Sunday, July 25, 2010

Wiki Leaks Afghan War Diary

The leak of over 91,000 reports about the War in Afghanistan on wikileaks.org will certainly change the world of information gathering and classified documentation.

Wikileaks.org, a Web site that publishes classified documents and reports with the promise that they will protect the source, leaked Sunday around 91,000 reports on the Afghan war. The reports came from people aligned with Afghan officials and military personnel according to reports from the Guardian, The New York Times and Der Speigel, the three major news outlets that first reported on the leaks.

Time will tell whether the information in the reports will change public opinion about Afghanistan and the outcome of the war. But what the information does prove is a drastic change in the way we handle what was once seen as untouchable information. Prior to the development of wikileaks, which began in January 2007, there was a vast sea of documents that were considered "off-limits" or "confidential." Wikileaks changes all that. If Wikileaks can make its way through this major ordeal and defend its right to the information successfully, this will break all boundaries of what information should and can be accessible to the public. If it cannot defend itself, regulation will only become tighter and censorship could be used more often when describing why we don't know everything we would like about the government's or other organizations' activities.

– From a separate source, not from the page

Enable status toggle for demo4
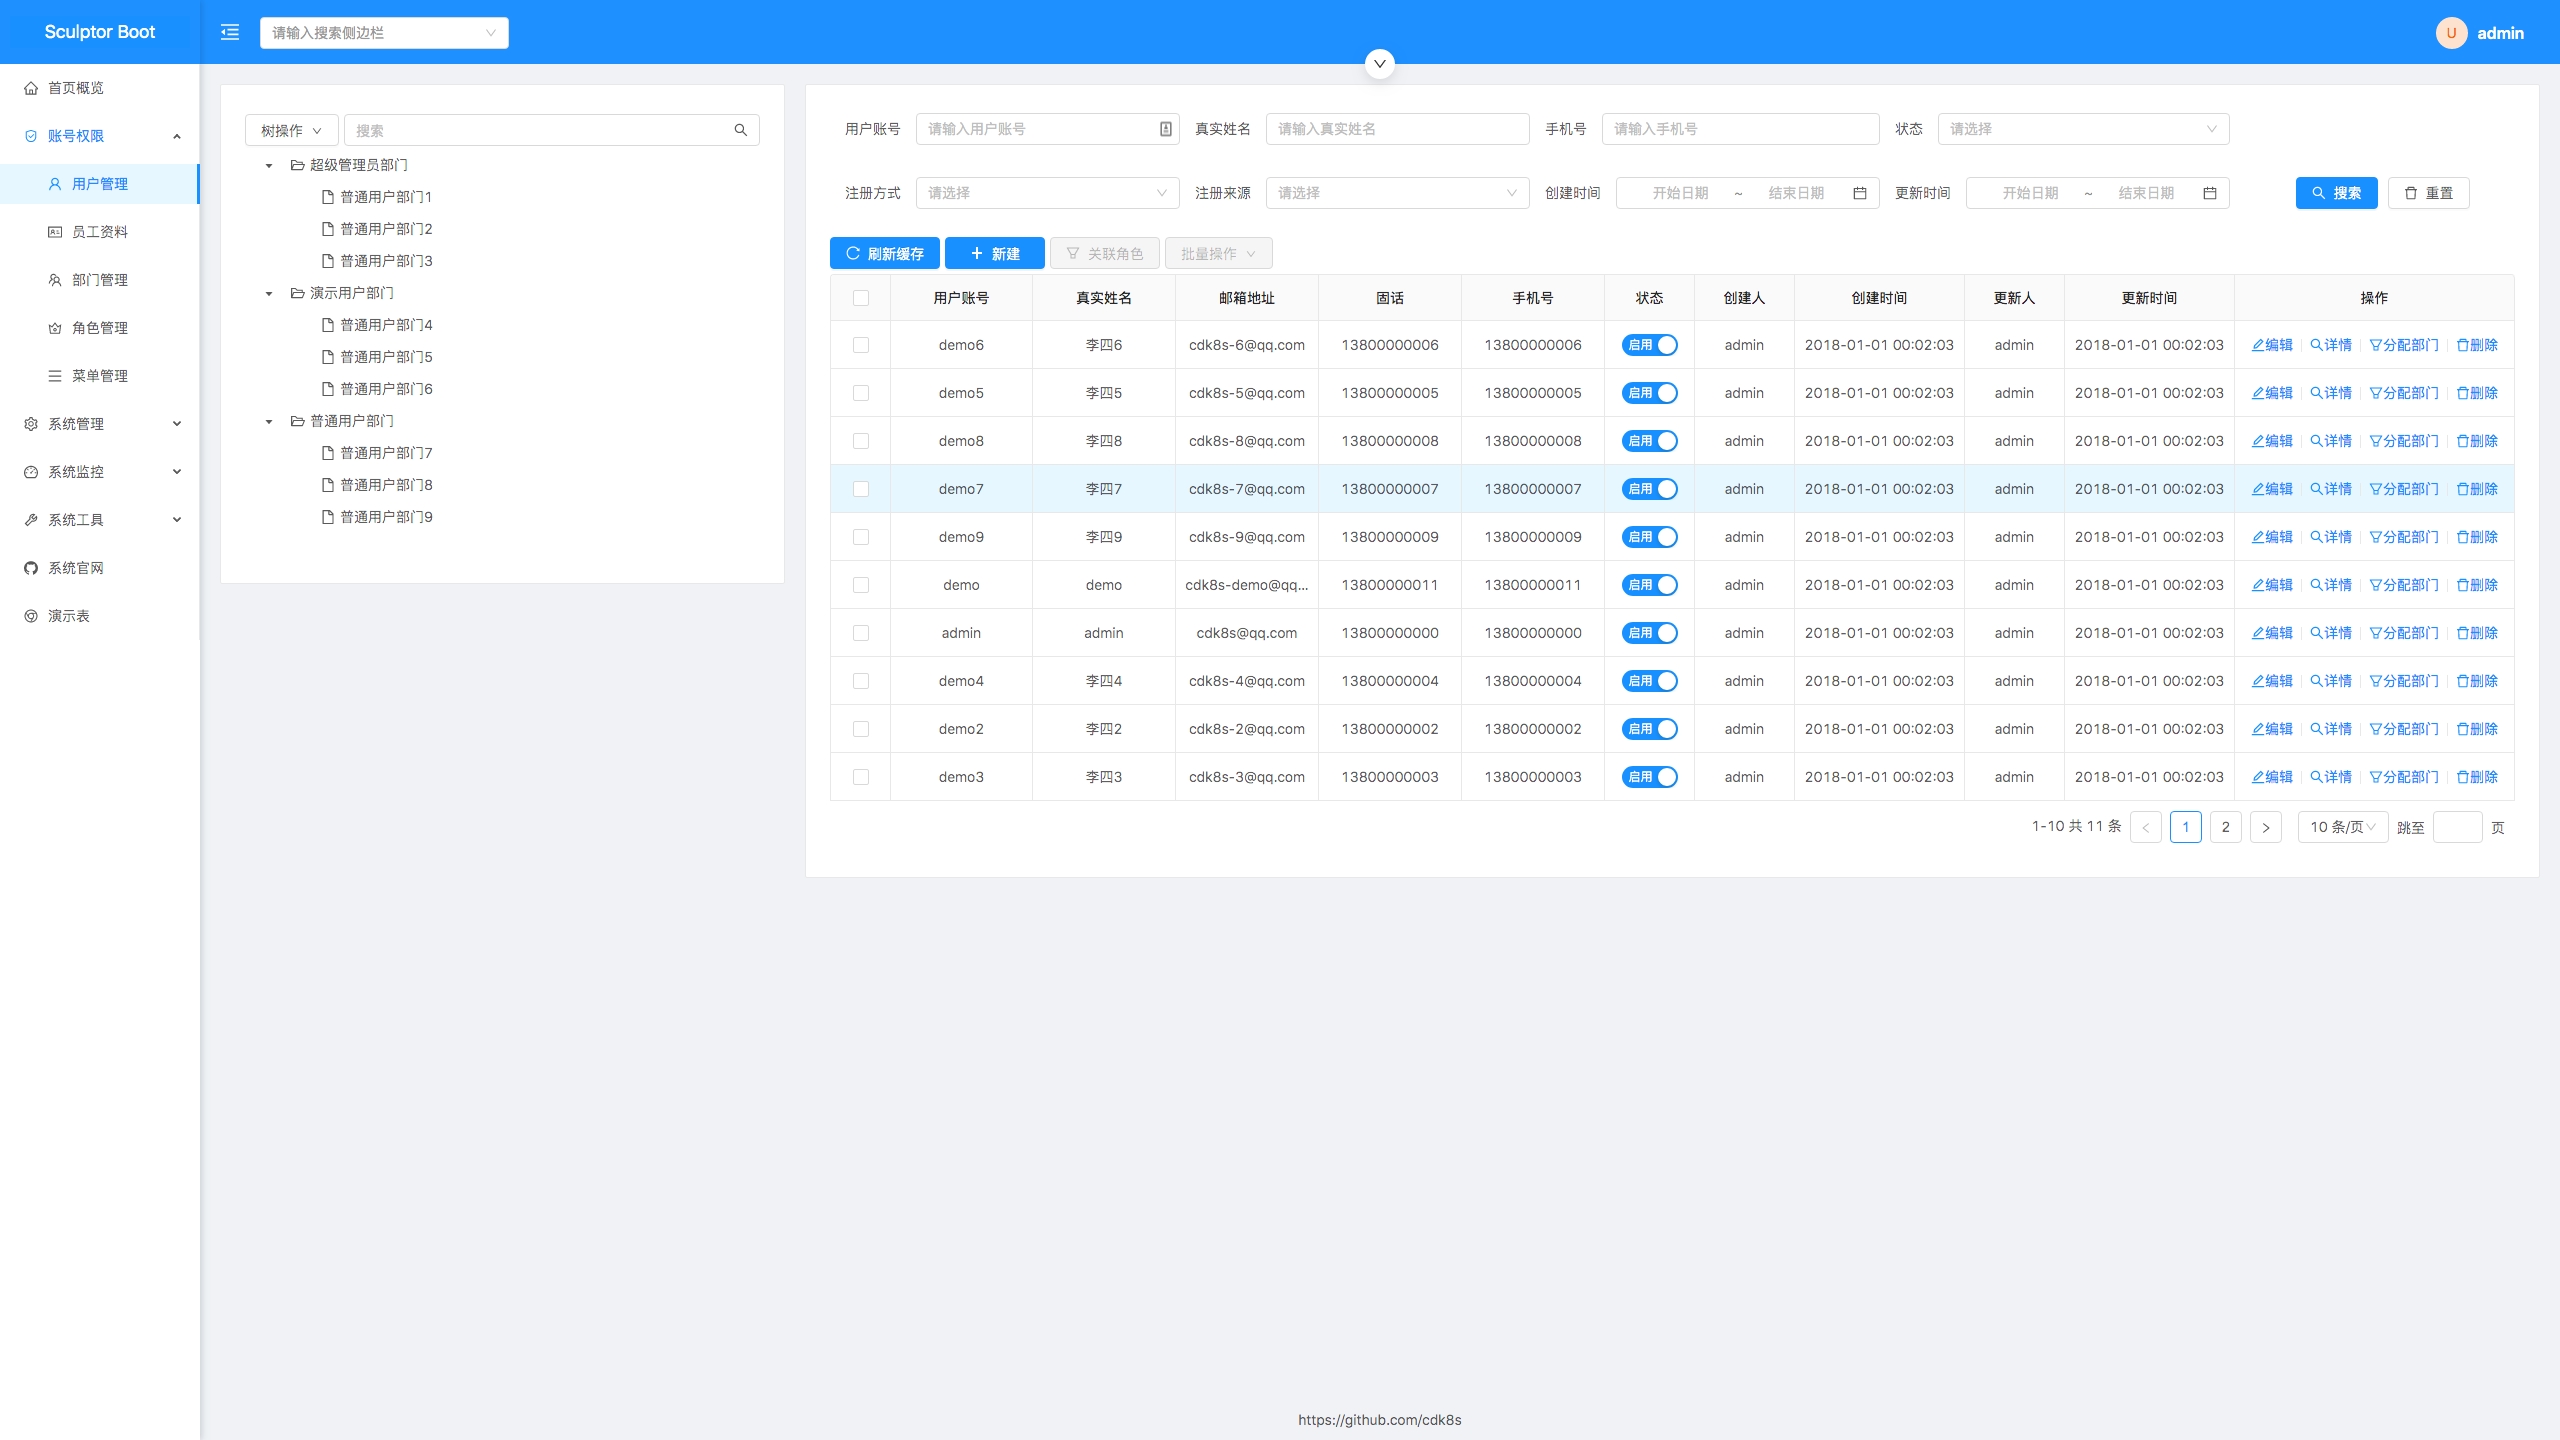 point(1647,680)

Much speculation has been circulating this Web site for some time now. On the "About Us" section on the Wikileak Web site, a quote from Time Magazine says, "... could become as important a journalistic tool as the Freedom of Information Act."

Philip Shenon, a writer for The New York Times was quoted on NPR last week saying, "You certainly hear at the Pentagon, at the White House, concern that one of these days somebody is going to leak something really important to an organization like Wikileaks. The example given to me is American nuclear secrets or the whereabouts of Osama bin Laden. Would Wikileaks put that out to the world without much filtering, and isn't there a threat in that?"

Personal Opinion

As I said above, time will tell the ultimate outcome of this development and it will be up to how Wikileaks, the White House and the mainstream media handle this situation that determines whether Wikileaks gets the fame it has been vying for for three years or falls short of journalistic excellence and reaches the level of Tweeted headlines and untrusted Wikipedia pages.

Most likely, it will end up somewhere in the middle. People will go to the site for basic information, much like they do for Wikipedia. However, this site must continue to be monitored closely because whenever the public is given information, it will undoubtably make some more informed but others it will give the impetus they wanted to make outlandish accusations.

While people often read Wikipedia as a major source of information, I do not believe people visiting Wikileaks will take it as it is. Because Wikileaks is set up as a research site, it will be used as just that, one of many sources for in depth research. All that is certain is this, over the next few weeks and months, a lot of people are going to have a lot of work on their hands.